▸ **所附文段**:
+ + + + +

更細致研究又得出了什么結論呢?在實施非人格化規則之前,美國的州立法機構時常制定私人的、特殊的和地方性的法律,分別適用于特定個人、組織和地方。這些法律是精心設計的身份規則。在印第安納州1851年引入非人格化規則之前,其75%甚至更多的立法是私人的、特殊的和地方性的。1851年之前,一般立法在所有法律中的占比不到10%,但在1851年之后,一般立法的占比提升至1/3~2/3,其他的大多數法律則主要與州政府的財政和管理相關(Lamoreaux and Wallis,2021)。印第安納州是一個典型,而非特例。

在英國,朱利安·霍皮特(Julian Hoppit,2017,第53頁)近期的研究發現“根據預定管轄范圍區分‘一般’立法和‘特殊’立法會更有幫助,當時某些立法就可以被有效地做這樣的區分”。1660—1800年,英國議會共通過14 217部法律,其中10 290部或73%的法律是為了給予特定個人、組織或地方政府優待的特殊立法。衡量特殊立法在英國減少的程度并非易事,因為用于描述議會立法的詞語并不能完全反映身份規則和非人格化規則的區別。但到了19世紀末,外部黨派為某個特定組織或地區而引入的私人立法已幾乎不復存在。

英國和美國各州在引入非人格化規則前后形成了不同的立法模式。類似地,政黨和政黨體制的組織形式也發生了顯著變化。這些政治變化的結果對經濟發展產生了什么影響呢?

4.歷史教訓:異質性與穩定性

發展出非人格化規則的社會經歷了如此徹底的經濟、政治和社會變革,如此廣泛地改變了所有類型的組織,以至于如同整個社會的DNA在這一發展過程中發生了改變。社會中的所有組織都受到了影響。理解規則和組織矩陣是理解這一系列變化的重點。非人格化規則將外部非人格化默認規則與指定規則開放給比以往更廣泛的公民和主體。雖然婦女、奴隸、兒童和異鄉人仍被排除在外,但在規則和組織矩陣內,對外部規則的參考利用已經極大地放開和加強。所有協定規則的協調能力在現存組織中得到強化,建立更多異質組織和關系的可能性大大提升。

向非人格化規則的演變是解釋為何僅有小部分國家實現了經濟發展的有力論據。即使在21世紀初,大部分社會仍無法創建和實施非人格化規則。除了建立了非人格化規則的國家,其他地方的政治體制難以長期穩定。穩定的政治協議需要穩定的政治關系,而穩定的政治關系植根于一系列組織和現代政黨之中。現代政黨在規則環境下運行,這個規則環境使它們能夠實現對政府、政府政策和法律的互惠式控制,并有強烈的激勵維持競爭性選舉和非人格化規則。發達世界實現了穩定的政府和制度化的政權,這的確是值得關注的。從Feenstra、Inklaar and Timmer(2015)利用Penn World Tables收入數據的研究,以及Goe-mans、Gleditsch and Chiozza(2009)基于1960-2010年Archigos數據給出的政治體制數據,我們不難看出2000年以前1/8的最富裕國家本質上是那些有非人格化規則的社會,它們已經消除了政治不穩定(定義為政變、內戰、無規律的領導人更迭和新憲法)。相反,后5/8的貧窮國家平均每4~7年就會經歷政局動蕩。

+ + + + +

▸ **所供資料**:

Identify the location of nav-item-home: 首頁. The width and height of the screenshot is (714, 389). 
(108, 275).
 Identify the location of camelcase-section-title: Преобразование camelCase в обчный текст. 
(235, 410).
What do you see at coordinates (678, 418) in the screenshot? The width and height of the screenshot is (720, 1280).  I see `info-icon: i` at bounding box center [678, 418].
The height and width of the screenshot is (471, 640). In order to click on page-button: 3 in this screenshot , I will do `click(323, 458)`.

+ + + + +

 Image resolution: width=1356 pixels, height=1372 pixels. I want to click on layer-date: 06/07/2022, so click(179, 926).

+ + + + +

請一字不改地照抄上面關於非人格化規則的文段中介於“英國和美國各州在引入非人格化”與“組織和關系的可能性大大提升。”之間的內容,首尾兩處均須包括在內。

▸ **本題作答**:
英國和美國各州在引入非人格化規則前后形成了不同的立法模式。類似地,政黨和政黨體制的組織形式也發生了顯著變化。這些政治變化的結果對經濟發展產生了什么影響呢?

4.歷史教訓:異質性與穩定性

發展出非人格化規則的社會經歷了如此徹底的經濟、政治和社會變革,如此廣泛地改變了所有類型的組織,以至于如同整個社會的DNA在這一發展過程中發生了改變。社會中的所有組織都受到了影響。理解規則和組織矩陣是理解這一系列變化的重點。非人格化規則將外部非人格化默認規則與指定規則開放給比以往更廣泛的公民和主體。雖然婦女、奴隸、兒童和異鄉人仍被排除在外,但在規則和組織矩陣內,對外部規則的參考利用已經極大地放開和加強。所有協定規則的協調能力在現存組織中得到強化,建立更多異質組織和關系的可能性大大提升。